Bakich, 47, isn’t going anywhere. Clemson is a stellar 133-53 (.715) in his three seasons, and he’s still widely regarded as one of baseball’s sharpest and most innovative coaches — someone who’s able to tackle NIL and the transfer portal head-on while mixing in some fun on the side. He declined to pursue SEC jobs last year to stay at Clemson and was paid well for it ($1.275 million this year).
But Bakich, who was a volunteer assistant for Leggett’s 2002 Tigers team that reached the College World Series, knows the program’s standard as well as anyone.
When your program ranks among the top 10 nationally in all-time wins, all-time NCAA Tournament appearances and all-time College World Series appearances, hosting a regional is the floor. And postseason results define seasons.
“It’s hard to get to Omaha,” Bakich said.
Apparently not hard enough for other schools in Clemson’s conference. Ten current ACC programs have made the CWS more recently than the Tigers: Florida State, NC State, UNC, Wake Forest, Miami, Louisville, Notre Dame, Stanford, Cal and Virginia.
Same for in-state foes South Carolina (2012) and Coastal Carolina (2016)
And mid-majors Stony Brook, Kent State, UC Irvine and Oral Roberts.
A promise to the fanbase
So, what’s the solution?
How does Clemson go from 15 years of hitting its ceiling to breaking through again?
Bakich pointed to two things: Better work ethic and better talent.
“You have to work your ass off every day,” he said Sunday. “Omaha is a lifestyle as much as it is a destination, and you just cannot leave anything short. You just hope that you work so hard that you get the opportunity to earn your way there.”

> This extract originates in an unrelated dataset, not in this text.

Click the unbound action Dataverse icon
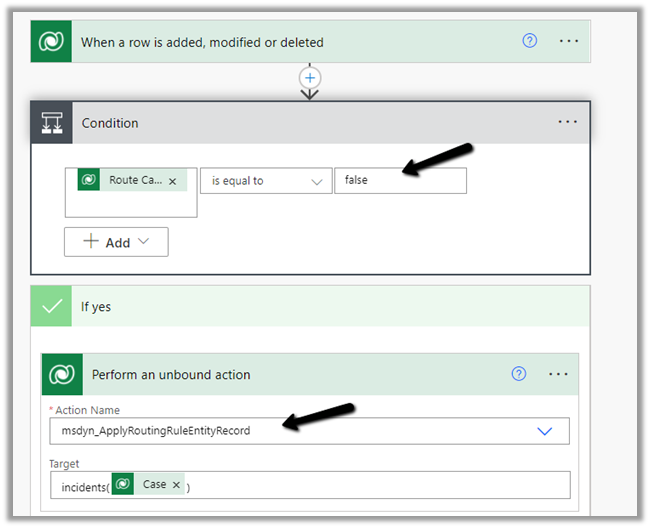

Revealingly, he also acknowledged Clemson needed to add more talent to its roster. Anyone watching this weekend’s regional could notice the Tigers’ depth issues and inconsistency at both pitching and hitting positions, especially when compared to some of the other top teams around the nation (especially in the SEC).
Bakich said Clemson’s staff already has its eyes on numerous high school recruits and players in the transfer portal who could, in his words, “change a game with one swing” at the plate as a hitter or “cover up a lot of things” on the mound as a pitcher.
“We’re always going to make sure that we’re not leaving anything on the table and recruiting the very best players and developing them to our max potential,” he said.
Of course, those words might fall on deaf ears a bit considering Clemson’s 15-year track record of failing to turn that talent in winning baseball at the highest level.
But for Bakich, it’s not an “if” – it’s a “when.”
“Clemson baseball will be back in Omaha,” he said Sunday. “That’s going to happen.”